In my case, since the original model was developed in PyTorch, I decided to use the new PyTorch on Metal, so I can take advantage of the tremendous hardware acceleration provided by Apple Silicon.
If you are interested in knowing more about the PyTorch accelerated with Metal, please check the session, "Accelerate machine learning with Metal" Because of this change, our journey needs to take a step back.
After retraining, I will have to convert the result to Core ML format and run the verification again.
This time, model integration consists of simply swapping the old model with the new one. After retraining a few candidate alternative models, I have verified one that will meet my requirements. Here it is with the corresponding performance report. It runs entirely on the neural engine and the prediction time is now around 16 milliseconds, which works for video.

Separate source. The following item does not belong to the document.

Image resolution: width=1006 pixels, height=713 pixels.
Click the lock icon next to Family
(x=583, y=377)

But Performance Report tells me only one aspect of the performance of my app.
Indeed, after running my app, I notice immediately that colorization is not as smooth as I expect. So what happens in my app at runtime? In order to understand that, I can use the new Core ML template in Instruments.

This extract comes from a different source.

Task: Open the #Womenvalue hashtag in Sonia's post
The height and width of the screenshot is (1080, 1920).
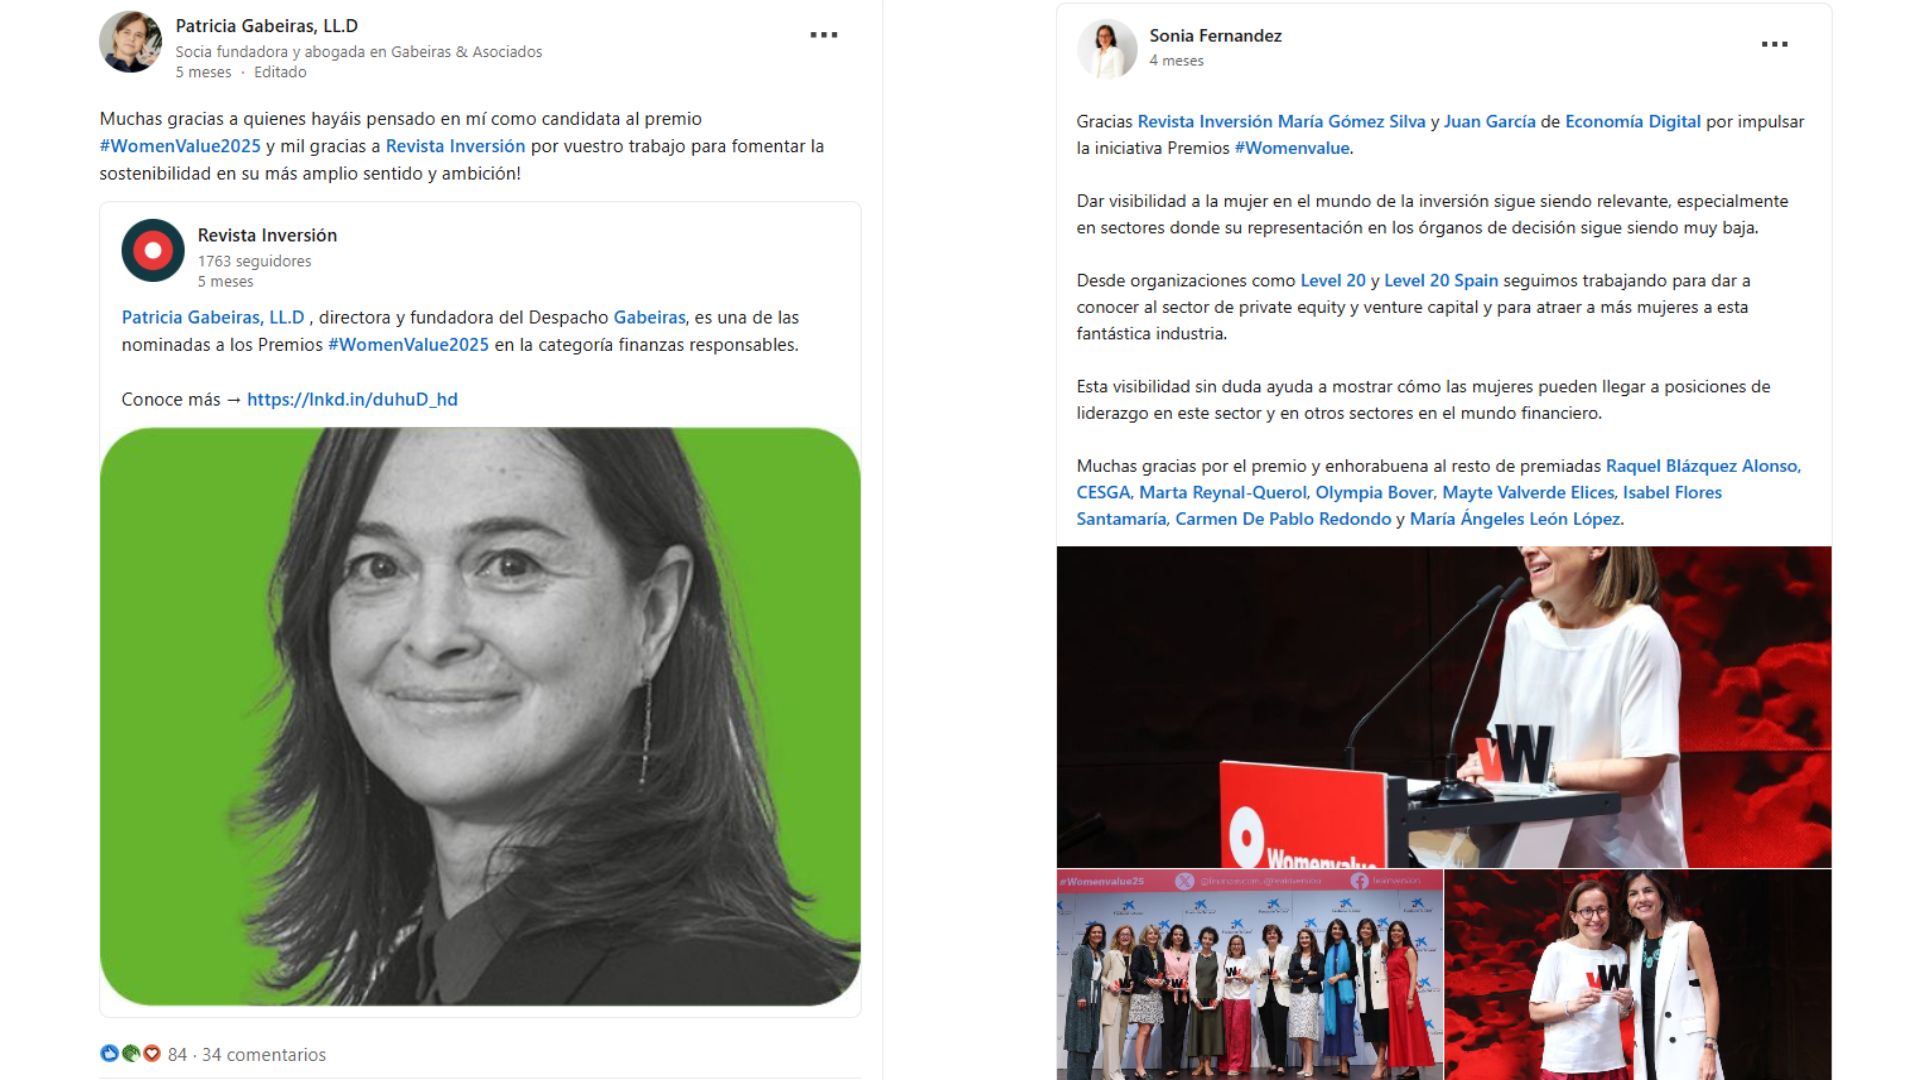Action: coord(1292,148)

Analyzing the initial portion of the Core ML trace, after loading the model, I notice that the app accumulates predictions. And this is unexpected. Instead, I'd expect to have a single prediction per frame.
Zooming in the trace and checking the very first predictions, I observe that the app requests a second Core ML prediction before the first one is finished.
Here, the Neural Engine is still working on the first request when the second is given to Core ML.
Similarly, the third prediction starts while still processing the second one. Even after four predictions, the lag between the request and execution is already about 20 milliseconds. Instead, I need to make sure that a new prediction starts only if the previous one is finished to avoid cascading these lags.
While fixing this problem, I also found out that I accidentally set the camera frame rate to 60 fps instead of the desired 30fps.
After making sure that the apps process a new frame after the previous prediction completes and setting the camera frame rate to 30 fps, I can see that Core ML dispatches correctly a single prediction to the Apple Neural Engine, and now the app runs smoothly.
So we reached the end of our journey.
Let's test the app on my old family photos.
Here are my black and white photos that I found in my basement. They capture some of the places in Italy I visited a long time ago.
Here is a great photo of the Colosseum in Rome.
The color of the walls and the sky are so realistic.
Let's check this one.
This is Castel del Monte in the South of Italy. Really nice.
And this is my hometown, Grottaglie. Adding colors to these images triggered so many memories.
Notice that I am applying the colorization only to the photo while keeping the rest of the scene black and white.
Here, I am taking advantage of the rectangle detection algorithm available in the Vision framework. Using VNDetectRectangleRequest, I can isolate the photo in the scene and use it as input to the Colorizer model.
And now let me recap.
During our journey, I explored the enormous amount of frameworks, APIs, and tools Apple provides to prepare, integrate, and evaluate machine learning functionality for your apps. I started this journey identifying a problem that required an open source machine learning model to solve it.
I found an open source model with desired functionality and made it compatible with Apple platforms. I assessed the model performance directly on the device using the new Performance Report. I integrated the model in my app using the tools and the frameworks you are familiar with.
I optimized the model using the new Core ML Template in Instruments. With Apple tools and frameworks, I can take care of each phase of the development process directly on Apple devices and platforms from data preparation, training, integration, and optimization.
Today, we just scratched the surface of what you, the developer, can achieve with the frameworks and tools Apple provides you. Please, refer to previous sessions, linked to this, for additional inspiring ideas to bring machine learning to your apps. Explore and try frameworks and tools. Take advantage of the great synergy between software and hardware to accelerate your machine learning features and enrich the user experience of your apps. Have a great WWDC, and arrivederci. ♪ ♪